So I felt like it was open season on the story, if he could share it with a room of peers. I used to do it a little bit in a one person show in Austin back when I was first doing comedy. What was interesting about the sex talk story was watching it change over the years from a story where people were kind of laughing at me to feeling with me. I felt that audience shift over 20 years of comedy, of not having to be the butt of a joke, to tell what happened to you, or having to even share all the trauma for it to be valid. 

I just— yeah, I cannot— I’m still very new to the overwhelmingness of this, as you can see!

I was going to say, a lot more people are now going to see this film and know that story because of this nomination.

Yeah, my mom would like me to point out it’s a work of fiction completely.
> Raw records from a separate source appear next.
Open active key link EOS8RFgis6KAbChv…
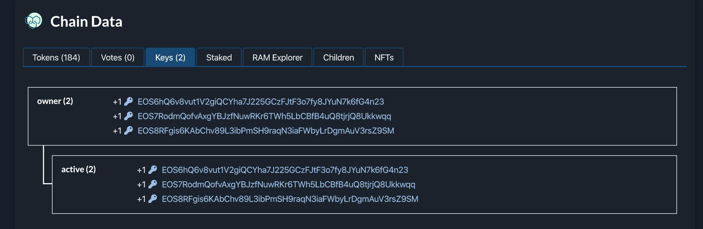 290,199
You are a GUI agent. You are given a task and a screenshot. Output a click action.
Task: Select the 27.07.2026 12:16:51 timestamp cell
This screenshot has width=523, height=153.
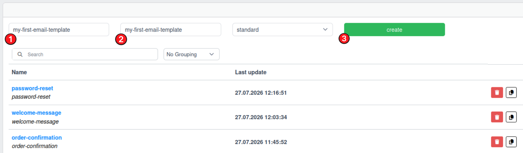261,93
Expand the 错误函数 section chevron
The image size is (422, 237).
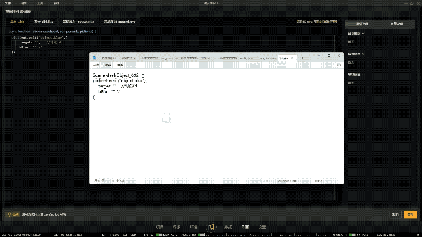363,34
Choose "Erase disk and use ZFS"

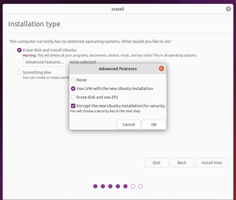[73, 97]
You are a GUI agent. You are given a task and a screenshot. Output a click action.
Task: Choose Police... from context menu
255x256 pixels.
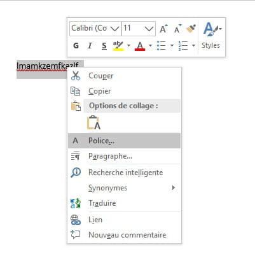tap(124, 141)
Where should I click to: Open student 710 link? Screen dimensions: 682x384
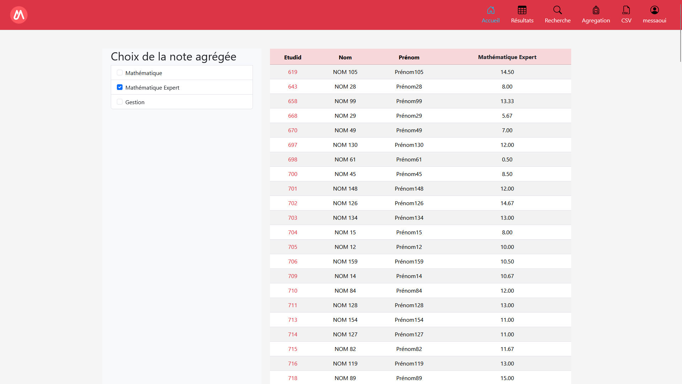pos(293,291)
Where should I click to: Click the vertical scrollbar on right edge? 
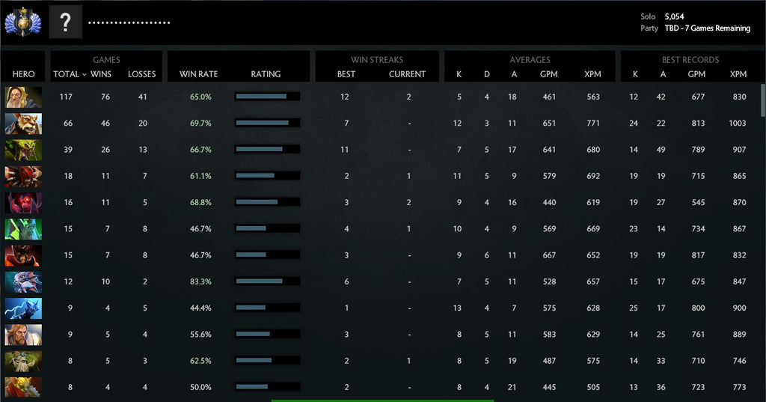coord(763,101)
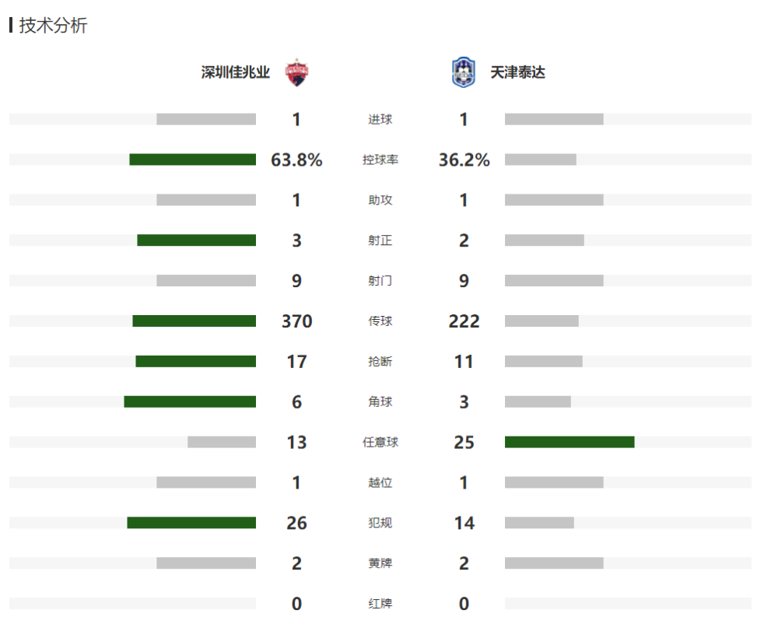778x631 pixels.
Task: Click Tianjin's green 25 free kicks bar
Action: (x=569, y=442)

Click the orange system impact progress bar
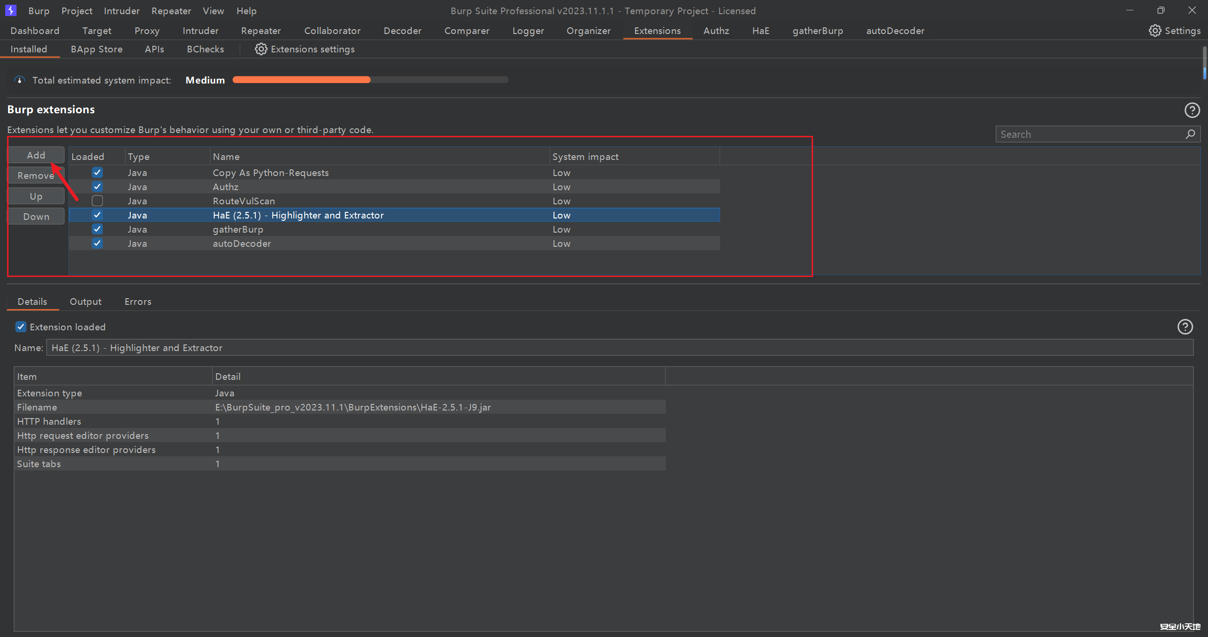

She would like none of this to be true — from start to finish. But she is very proud of the whole story getting to where it is. That she came over this morning to watch the nominations, it’s really special. If my dad were alive, he would be pretty jealous right now. And he’d definitely have some notes.

Two of the films that you’ve worked on in feature animation were nominated for an Oscar: “Ralph Breaks the Internet” and “Moana.” Did you did you go to the ceremony for those movies?

No, this will be my first time. The only other time I’ve even come close was getting to see Oprah do the interviews the next day, the first time she was at the Kodak. I don’t even remember who won that year, because I just stared at Oprah the whole time. This is equally exciting! I’m Oprah adjacent again. It’s all I ever do it for.